MM Lee and his wife Kwa Geok Choo celebrate his 80th birthday in Singapore on September 16, 2003. (Reuters)







MM Lee and his wife Kwa Geok Choo celebrate his 80th birthday in Singapore on September 16, 2003. (Reuters)

Reaction from Singaporeans was also swift as news of her death quickly spread on micro-blogging site Twitter.

Some expressed shock such as @hellocharleto, who tweeted, “Omg. Lee Kuan Yew’s wife Kwa Geok Choo passed away. RIP”.

Others conveyed messages of condolences such as @herbertism who tweeted, “Rest in Peace mother of Singapore, Madam Kwa Geok Choo.”

Yahoo Fit-to-Post readers were quick to write messages of condolences, leaving behind over 300 comments in the first few hours of her death.

Among the best-rated comments was one by Chua Kai Shing, who wrote, “Mrs Lee Kuan Yew, behind every success comes an inspirational story. I’m sure we all know you as the great woman behind our beloved senior minister, you are that special someone he chose, and together you are the parents of modern Singapore. Rest in peace.”

Another by Vodka wished that MM Lee would remain strong even after his long-time companion had passed.

“Behind every successful man is a great woman and she had been the pillar of strength for her husband… May her soul now rest in peace. I hope that MM Lee will be strong and keep his motivation for life even though his partner has passed away,” he said.

Madam Kwa was one of 8 children.

A brilliant student at Methodist Girls’ School, she topped the 1936 Senior Cambridge Examination for the whole of Malaya and Singapore.

At Raffles Institution, she caught the attention of a young Lee Kuan Yew when she gave him unexpectedly stiff competition for a Queen’s Scholarship.

Their relationship grew through the Japanese Occupation and by 1944, love had truly blossomed and set in between the two.

Mr Lee left to study law in England in 1946 after World War II and his then sweetheart joined him at Cambridge University a year later.

The two married secretly on 23 December 1947 after she had just turned 27, and he was 24.

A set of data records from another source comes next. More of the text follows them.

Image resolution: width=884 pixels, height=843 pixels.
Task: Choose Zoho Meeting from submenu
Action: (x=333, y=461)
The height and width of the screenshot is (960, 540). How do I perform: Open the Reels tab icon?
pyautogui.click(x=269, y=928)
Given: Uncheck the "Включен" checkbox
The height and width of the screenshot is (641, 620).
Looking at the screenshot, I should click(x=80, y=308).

Mrs Lee said once: “You can’t explain these things … He had tremendous aplomb, self-confidence, very jaunty, he was a handsome young man.”

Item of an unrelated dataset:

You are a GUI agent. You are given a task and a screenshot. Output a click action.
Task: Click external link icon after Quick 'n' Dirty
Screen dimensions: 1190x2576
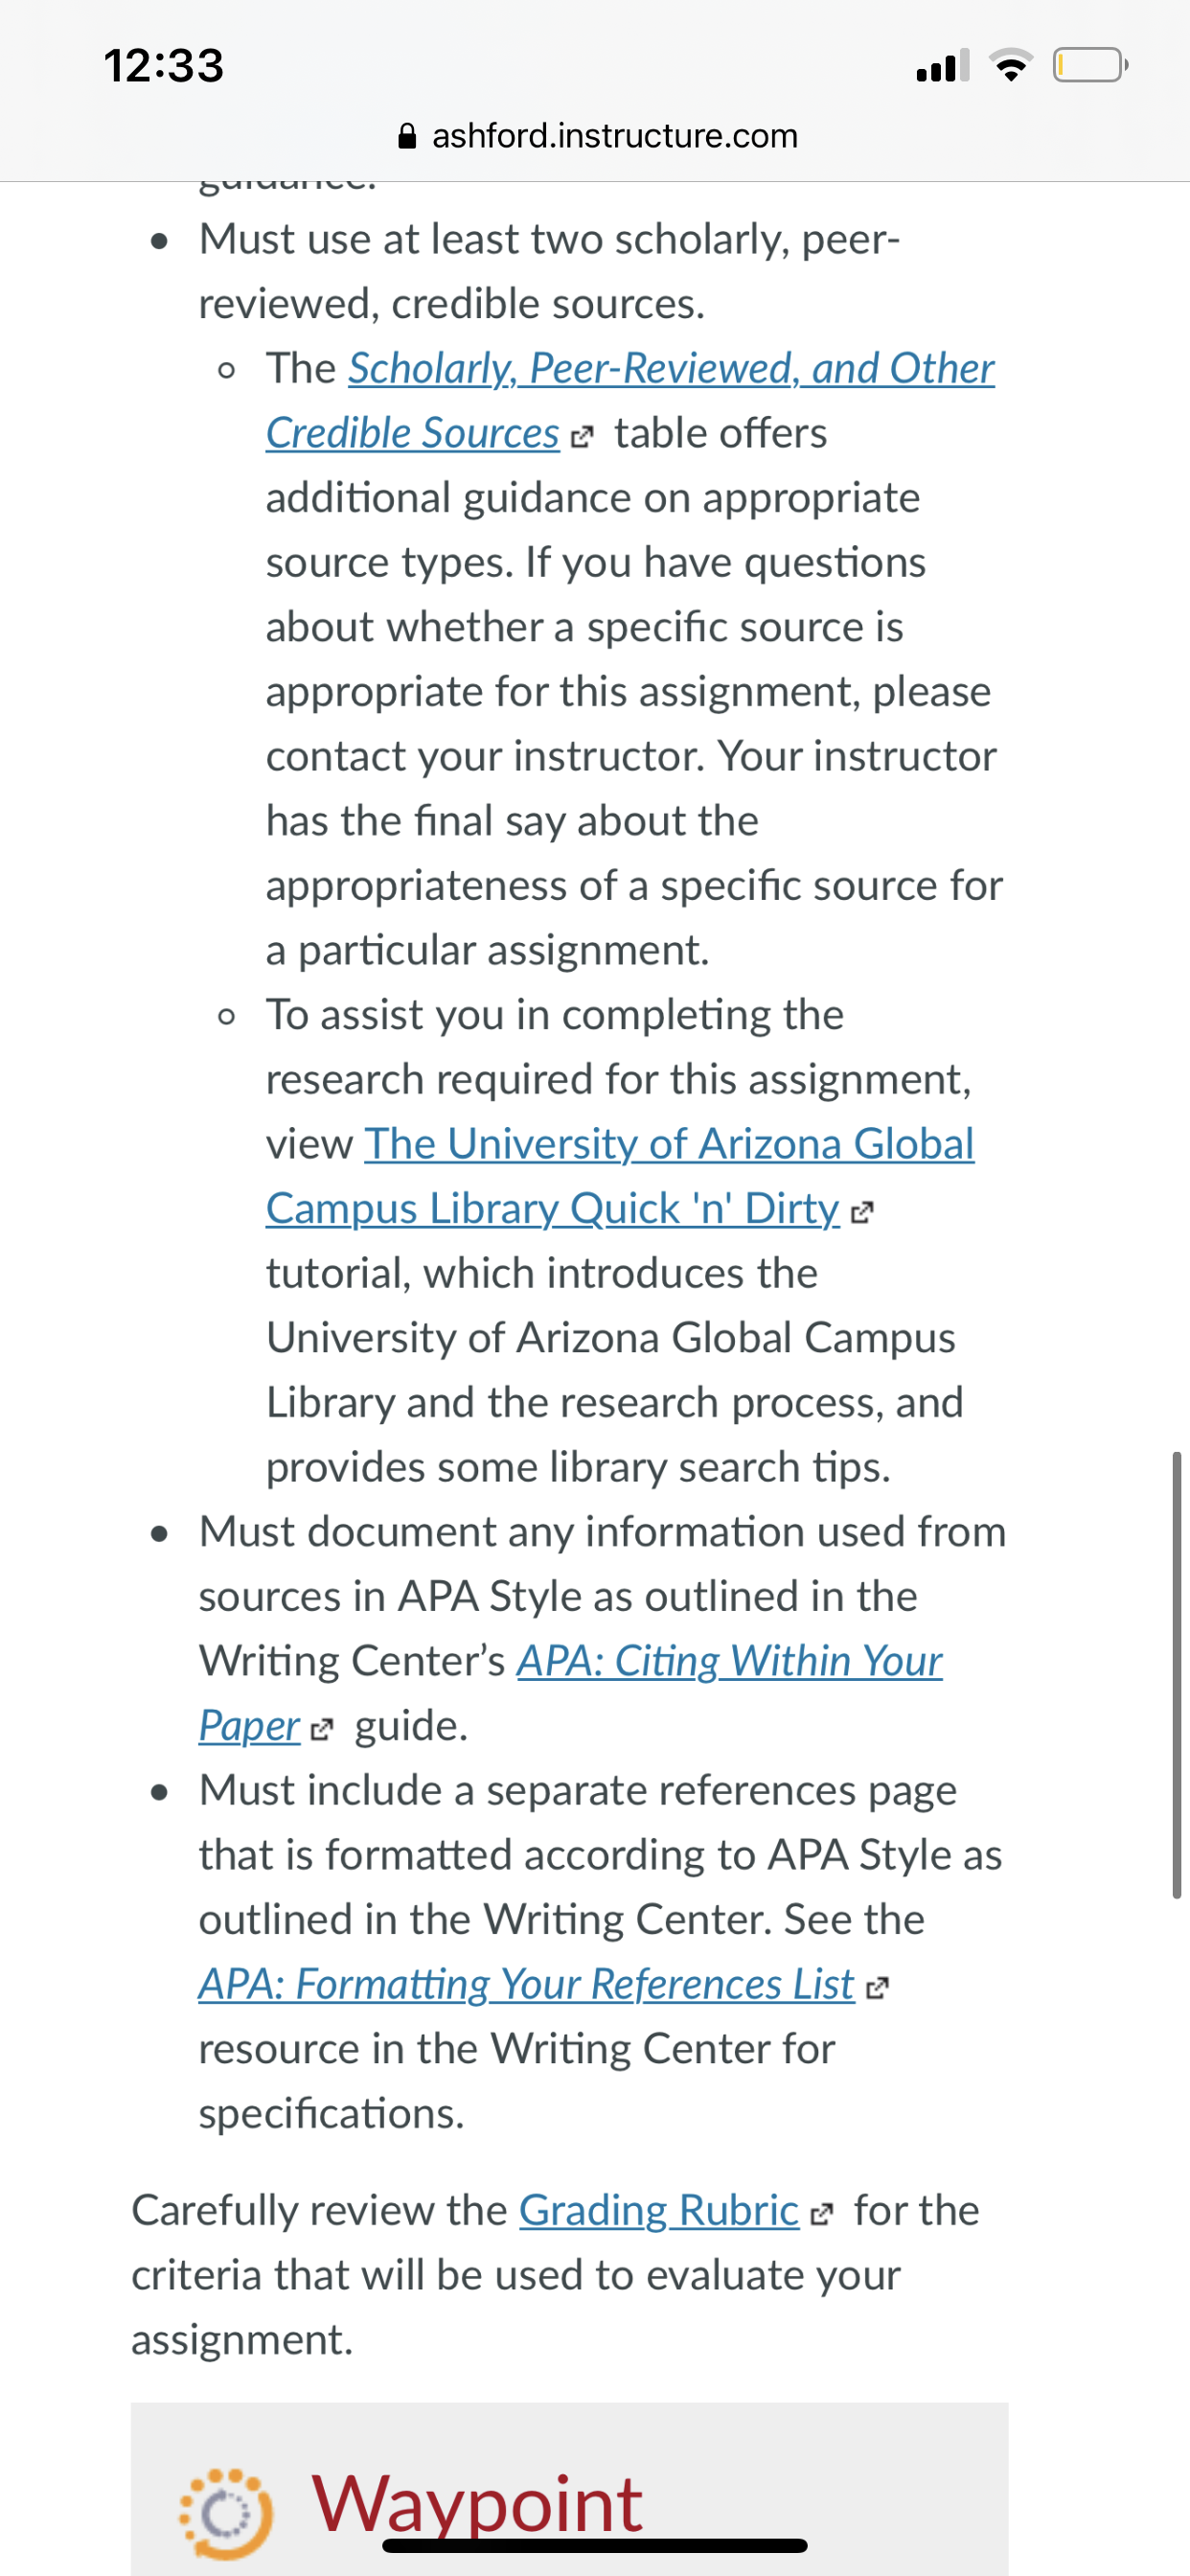click(862, 1213)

When they returned to Singapore in 1950, they tied the knot again, this time with their parents’ full knowledge.

When Mr Lee got more involved in politics and became Singapore’s Prime Minister in 1959, Mrs Lee, her husband and her brother-in-law, Dennis Lee Kim Yew, founded the Lee & Lee law firm in 1955.

She is survived by her husband, two sons and a daughter.

Her eldest son is Lee Hsien Loong, Singapore’s current Prime Minister while her second son is Lee Hsien Yang, chairman of Fraser & Neave and Civil Aviation Authority of Singapore or CAAS.

Her daughter is Lee Wei Ling, head of Singapore’s National Neuroscience Institute.